** Source data follows **

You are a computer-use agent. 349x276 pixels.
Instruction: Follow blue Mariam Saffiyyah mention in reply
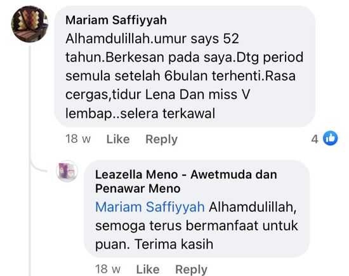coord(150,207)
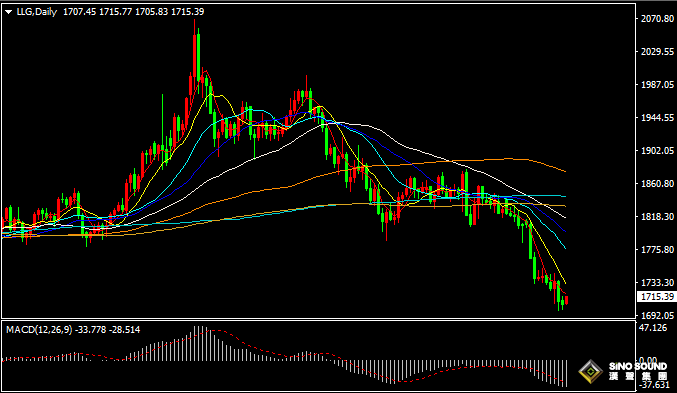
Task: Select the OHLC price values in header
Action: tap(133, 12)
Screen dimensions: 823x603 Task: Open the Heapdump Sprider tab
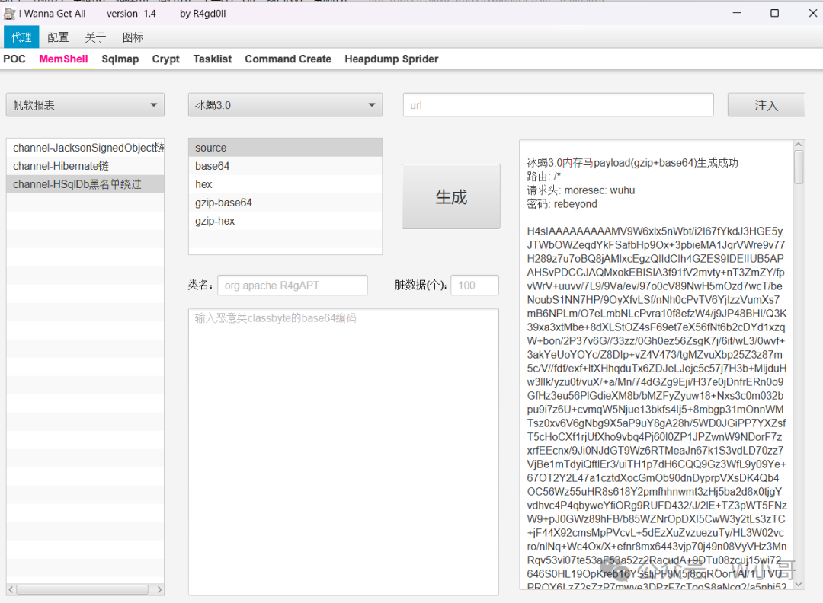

** End of Source data **

Write out the line that contains "Instruction: Follow blue" and every line after it to the end of the data, exactly as they stand. Omit the pictures.

Instruction: Follow blue Mariam Saffiyyah mention in reply
coord(150,207)
Task: Select the OHLC price values in header
Action: tap(133, 12)
Screen dimensions: 823x603 Task: Open the Heapdump Sprider tab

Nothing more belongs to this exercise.